Prompt: Find every line below where the word "Given" occurs. Then say how many there are, giving only the number.

(Collected data entries)
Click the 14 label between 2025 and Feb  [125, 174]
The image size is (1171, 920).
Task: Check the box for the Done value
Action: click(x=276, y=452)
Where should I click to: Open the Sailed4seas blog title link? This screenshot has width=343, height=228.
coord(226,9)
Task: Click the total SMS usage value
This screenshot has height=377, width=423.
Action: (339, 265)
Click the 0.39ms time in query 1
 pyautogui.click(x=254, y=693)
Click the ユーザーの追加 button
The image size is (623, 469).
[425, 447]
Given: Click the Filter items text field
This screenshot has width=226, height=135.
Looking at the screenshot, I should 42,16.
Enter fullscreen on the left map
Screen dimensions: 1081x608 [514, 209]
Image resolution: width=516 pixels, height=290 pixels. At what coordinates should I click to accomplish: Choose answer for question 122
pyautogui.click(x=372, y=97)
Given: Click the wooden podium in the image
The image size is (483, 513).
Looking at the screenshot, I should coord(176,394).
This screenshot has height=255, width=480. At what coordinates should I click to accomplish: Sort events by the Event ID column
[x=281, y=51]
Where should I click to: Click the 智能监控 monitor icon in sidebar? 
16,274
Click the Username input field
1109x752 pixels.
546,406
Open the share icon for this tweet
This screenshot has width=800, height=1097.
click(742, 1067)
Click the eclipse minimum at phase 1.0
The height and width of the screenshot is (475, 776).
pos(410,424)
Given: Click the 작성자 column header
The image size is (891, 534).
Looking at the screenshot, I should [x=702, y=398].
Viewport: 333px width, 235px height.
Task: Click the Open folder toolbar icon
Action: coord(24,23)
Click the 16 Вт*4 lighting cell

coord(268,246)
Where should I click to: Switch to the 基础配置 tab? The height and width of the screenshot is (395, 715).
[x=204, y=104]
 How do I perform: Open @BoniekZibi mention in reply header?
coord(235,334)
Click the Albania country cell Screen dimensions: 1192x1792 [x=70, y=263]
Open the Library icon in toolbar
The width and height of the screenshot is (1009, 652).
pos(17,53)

Task answer: 3